Changing a map's directory it looks in for resources/assets?

So I’m working on a game right now, and I want to add custom map support. Of course, loading the maps on their own is easy, but I need some way to load in any assets the map maker might want in there as well. The way I have things set up, custom maps will go in user://scenes/, and I was thinking of having the resources all be put in their own subfolders for each map in user://map-resources/'. For example, if I had a map named "my-cool-map", I could set it up to have the resources be pulled from user://map-resources/my-cool-map/`.

Or… at least that’s what I want to do. But I can’t exactly figure out how to change all the resources in a scene to look in that directory, rather than res://. If there’s an easier way using .paks, that could also be an option.

How are you saving the maps in the first place?

If you are using a custom format then you’ll be in charge of loading the resources (textures, sounds,…) at runtime Runtime file loading and saving — Godot Engine (stable) documentation in English

If you are using any other method it depends. If you are using PackedScene.pack() to save the map then maybe you could make every resource the nodes use unique and save the file as a binary file (.scn) instead of a text file (.tscn) to pack all the resources inside the file itself.

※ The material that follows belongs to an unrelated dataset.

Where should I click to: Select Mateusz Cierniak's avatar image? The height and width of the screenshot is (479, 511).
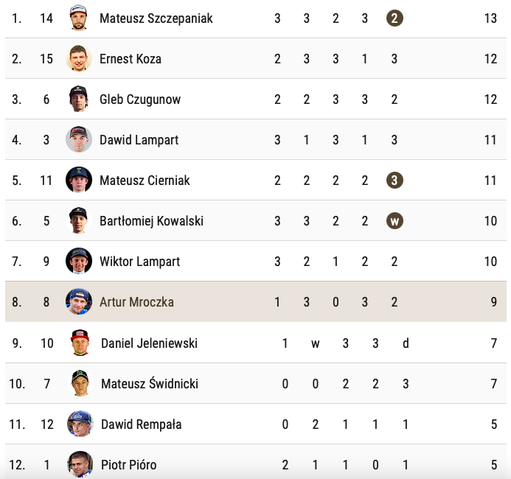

I actually have things set up so you’d have to use the Godot editor to make levels, because I didn’t want to make a level editor. So I just have a map maker put their .tscn file in the custom map directory. But maybe I’ll look into giving map makers some sort of tool to pack resources into a .scn file like you said. (unless Godot can do that for you?)

Oh, in that case did you read this page of the documentation? Exporting packs, patches, and mods — Godot Engine (stable) documentation in English If you let them use the editor you could let them know how to export the mod as a pck file and everything would be packaged correctly.

Yes, save the scene as .scn instead of .tscn in the editor. Both formats can pack the resources inside them but the tscn file will save them as text so it will grow in size by a lot if you save binary resources (like textures, sounds,…) scn is a binary format and will save them as is.

I just remembered that you can pass ResourceSaver.FLAG_BUNDLE_RESOURCES as a flag to ResourceSaver.save() and it will take care of that without needing to make the resources unique manually.